Provided passage →
"""

The Ministry of Industry and Trade has called on marine transport and logistics businesses to cut fees for container storage and warehousing for companies that have reduced operations due to the COVID-19 pandemic.
Deputy Minister of Industry and Trade Tran Quoc Khanh on August 10 sent an official dispatch to a number of business groups like the Vietnam Logistics Business Association and Vietnam Seaports Association, port operators and shipping and logistics companies for the purpose.
It pointed out that 19 southern provinces and cities have mandated social distancing under the Government’s Directive 16, including Ho Chi Minh City, Binh Duong, Dong Nai, and Long An, all localities with large volumes of imports and exports.
The application of social distancing and other epidemic prevention and control measures means some businesses have temporarily reduced operations and face difficulties in picking up their cargo from ports, leading to an increase in the storage time at ports and costs, it said.

"""

Work task A → Could you transcribe the passage on container storage fees, everything from "Deputy Minister of" down to "imports and exports.", without changing a word?
Work task B → Can you pick up the article on the ministry's call to cut port storage fees and continue it from its final sentence?

Material supplied →
"""

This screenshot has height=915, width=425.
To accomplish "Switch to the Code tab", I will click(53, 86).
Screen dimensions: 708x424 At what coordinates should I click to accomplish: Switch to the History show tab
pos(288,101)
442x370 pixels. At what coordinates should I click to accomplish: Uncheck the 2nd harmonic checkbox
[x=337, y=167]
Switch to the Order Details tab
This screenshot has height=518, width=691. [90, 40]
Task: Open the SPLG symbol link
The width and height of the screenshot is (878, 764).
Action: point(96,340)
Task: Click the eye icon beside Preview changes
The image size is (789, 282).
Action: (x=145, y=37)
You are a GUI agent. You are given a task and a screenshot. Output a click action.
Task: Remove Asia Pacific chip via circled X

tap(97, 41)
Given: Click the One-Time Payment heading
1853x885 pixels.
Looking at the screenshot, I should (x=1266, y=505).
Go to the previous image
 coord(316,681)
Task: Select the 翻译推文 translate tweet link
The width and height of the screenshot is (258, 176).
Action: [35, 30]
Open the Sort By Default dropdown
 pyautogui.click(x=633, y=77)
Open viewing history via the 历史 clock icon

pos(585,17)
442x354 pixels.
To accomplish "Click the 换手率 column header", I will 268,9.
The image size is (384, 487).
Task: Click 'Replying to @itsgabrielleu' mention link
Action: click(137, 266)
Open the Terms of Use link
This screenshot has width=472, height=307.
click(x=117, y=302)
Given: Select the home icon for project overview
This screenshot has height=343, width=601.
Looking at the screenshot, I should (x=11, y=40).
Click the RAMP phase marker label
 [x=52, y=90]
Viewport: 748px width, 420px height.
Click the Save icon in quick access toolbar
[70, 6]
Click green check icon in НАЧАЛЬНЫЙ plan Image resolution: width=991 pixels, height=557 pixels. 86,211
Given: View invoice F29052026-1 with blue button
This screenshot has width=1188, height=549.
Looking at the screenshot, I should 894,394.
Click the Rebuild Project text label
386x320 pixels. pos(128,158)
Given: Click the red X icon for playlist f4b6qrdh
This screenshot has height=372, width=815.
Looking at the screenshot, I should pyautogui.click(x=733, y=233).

"""

Task output A →
Deputy Minister of Industry and Trade Tran Quoc Khanh on August 10 sent an official dispatch to a number of business groups like the Vietnam Logistics Business Association and Vietnam Seaports Association, port operators and shipping and logistics companies for the purpose.
It pointed out that 19 southern provinces and cities have mandated social distancing under the Government’s Directive 16, including Ho Chi Minh City, Binh Duong, Dong Nai, and Long An, all localities with large volumes of imports and exports.

Task output B →
This makes it imperative to cut charges for them, it said.
It also instructed marine transport and logistics businesses and associations to improve goods clearance and reduce container backlogs at ports and facilitate import-export activities.
Many trade groups have complained to the ministry about a shortage of containers and high logistics and international shipping costs (that have risen 5-10 times since before the pandemic) that have persisted since last year.
The surging costs of fuel and imported raw materials in recent months have also caused enormous difficulties for companies producing goods for export.